We performed another control experiment, in which the dynamic hydrogel was left in the dark after swelling to equilibrium upon UV light irradiation, to determine if the shrinking process would be affected by thermal relaxation of the cis- azobenzene moieties. Previous work has shown that azobenzene can automatically isomerize from the cis- to trans- state by thermal relaxation at room temperature without any light irradiation, although this process can take up to days and is much slower than the visible light-activated isomerization, depending on the presence of different substituents.24, 25 To determine if thermal relaxation is important in the hydrogel volume changes, the volume were monitored after the UV light was removed at the 3-hour time point. As shown in Figure 3B (green curve), the shrinkage induced by thermal relaxation was much slower than that by the visible light, and only a small overall shrinkage was observed. Therefore, based on these extensive control experiments, the volume change of the dynamic hydrogel was induced solely by UV and visible light-regulated dissociation and association of azobenzene-modified DNA duplexes.

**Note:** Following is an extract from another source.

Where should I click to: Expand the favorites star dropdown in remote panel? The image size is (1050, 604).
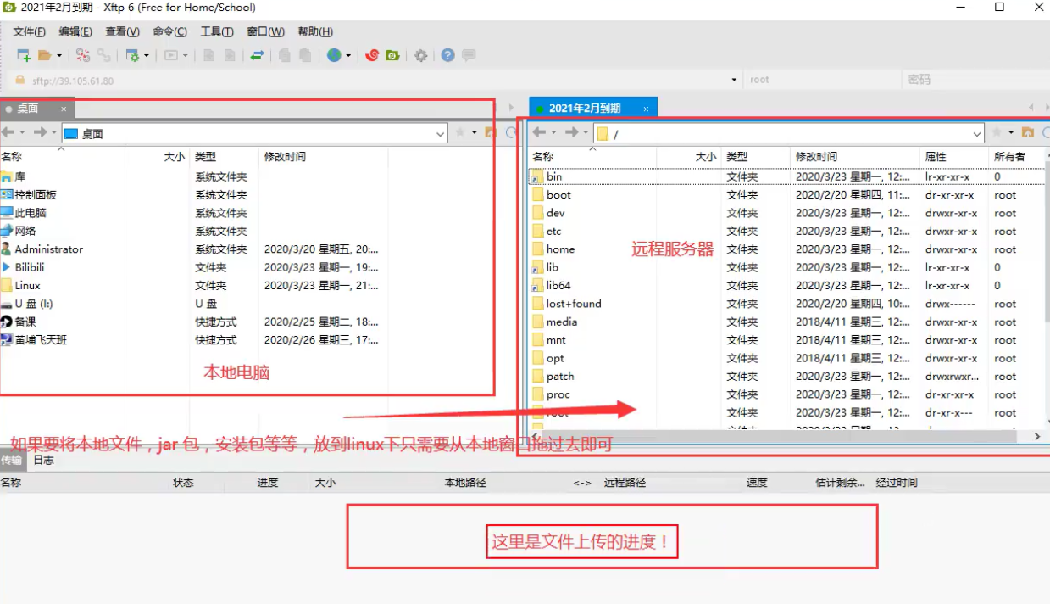click(1009, 132)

Reversible volume changes of light-responsive dynamic hydrogels

In order to make the light-responsive dynamic hydrogel useful for continuous harvesting and conversion of light energy, swelling and shrinking must be reversible. Therefore, we investigated the reversibility in response to alternate irradiation with UV (3hrs) and visible light (2hrs) for multiple cycles, as shown in Figure 4. In each cycle, the dynamic hydrogel swelled when the light source was switched from visible to UV and contracted when the light source was switched back to visible. For the control hydrogels C1 and C2, no volume change was observed. The volume change for the dynamic hydrogel was very reproducible, except that the expanded gel did not return to its original compact volume when irradiated with visible light. We attribute the decreased contraction to incomplete rehybridization of DNA upon visible light irradiation. The hydrogel is synthesized in the shrunken state with all ssDNA hybridize to form duplexes. In the first cycle, all the duplexes are dissociated by UV light, resulting in a large volume increase. However, not all of the dissociated ssDNAs are able to rehybridize as a result of the diffusion and rearrangement of the polymer networks and DNAs. Consequently, the reduced number of DNA duplex crosslinkers yields a larger volume in the compacted state, compared to the initial volume. However, after the first cycle, the degree of volume change becomes more reversible, because diffusion and rearrangement reach equilibrium, and the number of photoreversible DNA duplex crosslinkers stays the same.

Figure 4.

Figure 4

Reversible swelling and contracting of light-responsive dynamic hydrogels in response to alternate irradiation by UV and visible light. Black curve: dynamic hydrogel containing complementary DNAs with azobenzene modification; Blue curve: control hydrogel (C1) containing complementary DNAs without azobenzene modification; Red curve: control hydrogel (C2) containing noncomplementary DNAs with azobenzene modification.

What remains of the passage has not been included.